“They’re big-time athletes,” Maryland Coach Mark Turgeon said. “Crazy athletes, and the point guard is terrific.”
To slip past Maryland, L.S.U. overcame a miserable stretch in the second half, when the Terrapins’ 3-2 zone forced the Tigers into deep outside shots. Maryland erased a 15-point deficit, and the teams traded leads until the Terrapins tied the score one final time, on Jalen Smith’s 3-pointer with 25.8 seconds left.
Playing for the final shot, L.S.U. put the ball in the hands of Waters, who started moving toward the basket with about 6 seconds to go. He dribbled toward the 6-foot-10 Smith, hesitated, and then ducked around him before flipping an underhand shot off the glass.
When a desperation shot by Maryland bounced off the top of the backboard at the buzzer, the Tigers piled on Waters.
“I was in the bottom of the dog pile,” Waters said, “and just the feeling, it feels amazing.”
Morant’s feelings were not so gleeful. Still, he finished averaging 24.5 points and 10.3 points to become the first player in Division I to average at least 20 points and 10 assists in a season. He scored 18 points in the first half, but Florida State clamped down, blanketing the other four Racers to keep Morant from dishing to them. He had only four assists.

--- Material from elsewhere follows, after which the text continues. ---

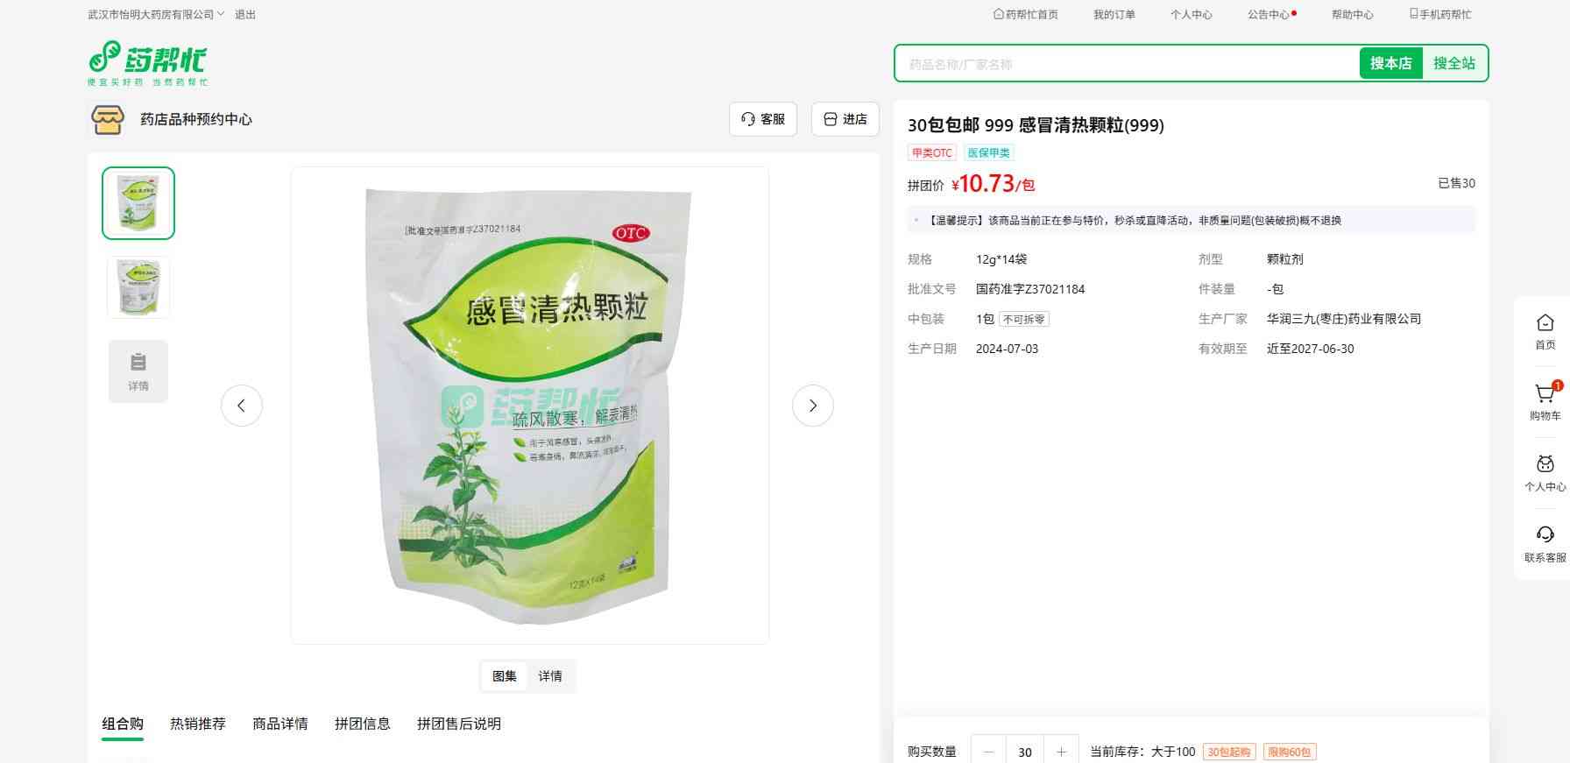The image size is (1570, 763).
Task: Switch to the 商品详情 tab
Action: (x=280, y=724)
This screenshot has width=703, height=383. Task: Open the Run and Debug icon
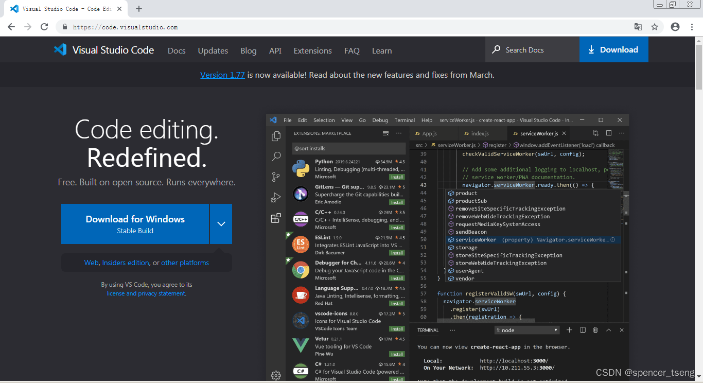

“To be honest with you, I’m still not sure that we stopped Morant,” Florida State Coach Leonard Hamilton said, “and I’m not sure anybody can.”
That task will likely now be up to N.B.A. coaches as Morant, who captivated the country with a magnificent triple-double performance in Murray State’s first-round win against Marquette, is expected to leave college and be a top pick in the draft.